Transcribe each record exactly. Omit the pictures.

╭──

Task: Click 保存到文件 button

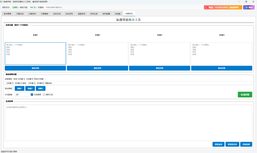Action: 232,144
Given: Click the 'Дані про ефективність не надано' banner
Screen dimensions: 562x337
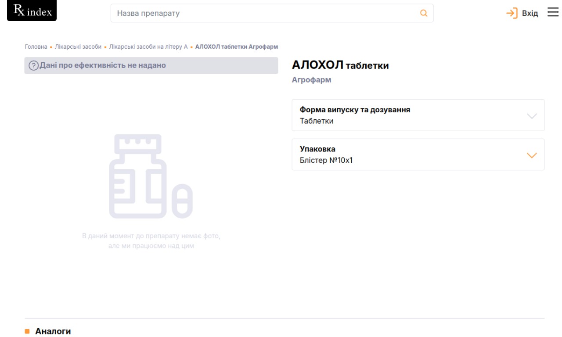Looking at the screenshot, I should point(151,66).
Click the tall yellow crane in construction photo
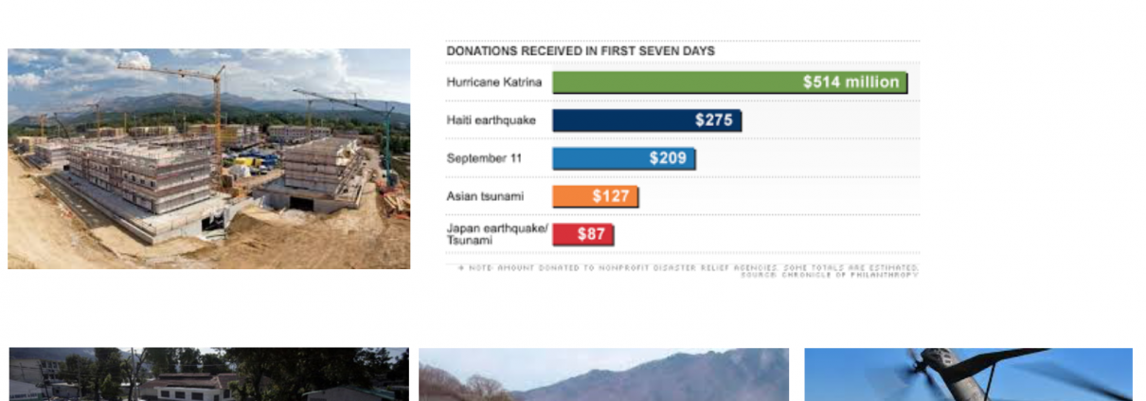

╰──

**SOLVED PROBLEM**
Task: Click 保存到文件 button

Action: 232,144
Given: Click the 'Дані про ефективність не надано' banner
Screen dimensions: 562x337
Looking at the screenshot, I should point(151,66).
Click the tall yellow crane in construction photo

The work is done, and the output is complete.